HttpTransport with async pipelining

Tue Aug 2 19:10:44 BST 2005

On  2 Aug 2005, John A Meinel <john at arbash-meinel.com> wrote:

> Well, there are 2 possible levels of a server. If you followed the
> discussion, Aaron and I talked about it for a while.

I did see that, and will reply now.  

I think a smart protocol should work at a higher level than the
interface to a store on disk.  For example, there should be a commit()
operation, which takes the revision and inventory xml, and the texts of
any new files.  They can be stored by the server without the client
having any knowledge about where exactly they will be put on disk or
what compression will or will not be applied.

This seems to indicate a basic Branch class, each instance of which has
one of several possible BranchStorages.  Storage methods backed by files
can access them over a pfs-like Transport; others that go over rpc will
not.  They might have a different kind of transport object that handles
invoking rpcs over http, ssh, or whatever.

> The other possibility was to make a SmartBranch, which started to
> override more of the Branch operations. Aaron was thinking that it could
> serve up the .text_store and .inventory_store, etc on it's own (not a
> separate Storage + Transport class). He feels that they are part of the
> public interface of Branch, and thus needs to be preserved.
> 
> >From my experience, though, the *_store members are more of an
> implementation detail.

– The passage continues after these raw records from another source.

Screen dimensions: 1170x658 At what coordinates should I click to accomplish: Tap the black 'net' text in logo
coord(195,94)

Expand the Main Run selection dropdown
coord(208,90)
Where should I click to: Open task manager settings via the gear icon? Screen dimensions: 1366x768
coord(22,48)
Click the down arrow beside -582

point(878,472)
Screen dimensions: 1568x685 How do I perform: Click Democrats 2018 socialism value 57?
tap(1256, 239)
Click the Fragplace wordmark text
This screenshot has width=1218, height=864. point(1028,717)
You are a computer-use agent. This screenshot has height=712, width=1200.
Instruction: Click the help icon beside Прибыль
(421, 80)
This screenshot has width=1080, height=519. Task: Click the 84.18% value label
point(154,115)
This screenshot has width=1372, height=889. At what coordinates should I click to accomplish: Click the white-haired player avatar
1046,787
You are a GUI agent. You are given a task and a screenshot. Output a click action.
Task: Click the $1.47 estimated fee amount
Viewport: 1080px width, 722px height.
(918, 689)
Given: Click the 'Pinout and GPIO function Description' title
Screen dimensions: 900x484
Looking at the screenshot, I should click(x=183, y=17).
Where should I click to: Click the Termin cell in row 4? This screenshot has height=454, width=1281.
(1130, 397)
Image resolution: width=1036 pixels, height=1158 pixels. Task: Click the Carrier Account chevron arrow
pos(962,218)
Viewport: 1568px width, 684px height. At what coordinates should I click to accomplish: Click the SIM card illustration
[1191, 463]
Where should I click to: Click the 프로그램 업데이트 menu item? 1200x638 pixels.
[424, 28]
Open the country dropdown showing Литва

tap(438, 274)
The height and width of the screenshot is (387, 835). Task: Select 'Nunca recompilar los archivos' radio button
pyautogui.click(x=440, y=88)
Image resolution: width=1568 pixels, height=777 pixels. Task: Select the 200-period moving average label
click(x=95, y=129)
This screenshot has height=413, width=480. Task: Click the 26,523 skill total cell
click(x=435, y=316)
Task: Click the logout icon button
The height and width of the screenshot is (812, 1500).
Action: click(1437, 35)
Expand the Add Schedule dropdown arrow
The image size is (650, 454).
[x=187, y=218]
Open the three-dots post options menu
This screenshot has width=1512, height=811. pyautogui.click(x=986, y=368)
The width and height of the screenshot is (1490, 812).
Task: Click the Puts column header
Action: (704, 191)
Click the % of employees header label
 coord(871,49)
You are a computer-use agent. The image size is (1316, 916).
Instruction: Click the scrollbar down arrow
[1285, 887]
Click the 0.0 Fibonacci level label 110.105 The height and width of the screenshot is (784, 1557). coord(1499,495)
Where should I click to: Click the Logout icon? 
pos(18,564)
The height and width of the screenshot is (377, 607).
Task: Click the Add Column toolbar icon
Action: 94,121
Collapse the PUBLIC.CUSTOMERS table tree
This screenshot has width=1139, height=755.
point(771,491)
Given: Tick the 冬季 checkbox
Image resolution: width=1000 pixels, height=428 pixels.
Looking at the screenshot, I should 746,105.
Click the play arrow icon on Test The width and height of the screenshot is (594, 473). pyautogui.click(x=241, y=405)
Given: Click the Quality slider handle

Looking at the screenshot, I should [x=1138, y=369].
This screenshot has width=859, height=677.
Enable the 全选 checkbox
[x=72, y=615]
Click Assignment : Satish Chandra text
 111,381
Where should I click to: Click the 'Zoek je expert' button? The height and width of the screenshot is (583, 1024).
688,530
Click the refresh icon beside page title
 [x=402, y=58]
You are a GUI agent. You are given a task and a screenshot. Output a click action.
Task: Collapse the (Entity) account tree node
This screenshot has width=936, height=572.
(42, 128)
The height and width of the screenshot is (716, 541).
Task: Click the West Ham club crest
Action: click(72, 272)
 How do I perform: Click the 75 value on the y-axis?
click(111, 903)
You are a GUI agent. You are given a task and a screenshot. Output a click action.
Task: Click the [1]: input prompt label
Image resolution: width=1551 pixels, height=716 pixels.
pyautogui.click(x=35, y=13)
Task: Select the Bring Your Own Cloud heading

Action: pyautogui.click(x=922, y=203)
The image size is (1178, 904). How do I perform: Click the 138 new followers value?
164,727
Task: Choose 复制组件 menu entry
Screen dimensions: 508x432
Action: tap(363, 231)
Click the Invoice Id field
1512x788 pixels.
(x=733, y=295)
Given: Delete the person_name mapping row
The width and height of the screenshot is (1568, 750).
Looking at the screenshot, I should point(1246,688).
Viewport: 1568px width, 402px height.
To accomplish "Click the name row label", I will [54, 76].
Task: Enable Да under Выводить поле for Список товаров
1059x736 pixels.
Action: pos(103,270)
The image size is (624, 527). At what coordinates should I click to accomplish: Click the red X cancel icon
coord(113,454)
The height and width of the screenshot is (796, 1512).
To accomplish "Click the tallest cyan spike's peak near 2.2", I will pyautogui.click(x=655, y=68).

Everyone else should be going through the
> get_revision() type interfaces. (Otherwise they just get files, rather
> than getting Revision objects).
> There might be some places that go directly to the store, but I feel
> those probably should just be cleaned up.

I agree that they should be cleaned up, and that only a few things about
the store should be exposed.  I don't think the Branch should expose the
fact that revisions are kept in concrete Stores, but it should be
possible to get back, for example, the raw xml of an inventory without
having it unpacked into an object.

> Anyway, a SmartBranch can be much smarter than a simple SmartTransport,
> because it has more knowledge about what it really wants/needs. For
> instance, rather than getting all the copies of the texts, and then
> computing a diff, the diff could be computed on the server side, and
> sent along.
> That to me is more work, and might be better to implement later.

Right. 

> A SmartTransport, basically just implements a *slightly* better network
> file system, which allows locking and pipelining (as opposed to
> sftp/rsync). Which leaves the intelligence in the client rather than
> having a heavy server.

Right, so we could work at approximately the level of the operations in
commit, with rpcs like this:

  lock
  get history
  insert texts into stores
  insert inventory xml
  insert revision
  append to history
  unlock

> For the bzr.dev changes:
> 
> http://bzr.arbash-meinel.com/bzr-split-storage/
> 
> And SftpTransport is available in plugin form from:
> http://bzr.arbash-meinel.com/plugins/sftp/
> 
> RsyncTransport is mixed in with my rpush/rpull plugin:
> http://bzr.arbash-meinel.com/plugins/rsync/
> 
> But both the Sftp and Rsync are available from a single file
> rsync_transport.py, sftp_transport.py. The plugin just makes sure that
> when it is loaded they are installed.
> 
> You can decide if you want to add the sftp and rsync, or if you want to
> leave them as plugins. It would be nice to get them into the core, but
> it isn't really necessary.

I think it'd be good to just put them in; I'll look this afternoon.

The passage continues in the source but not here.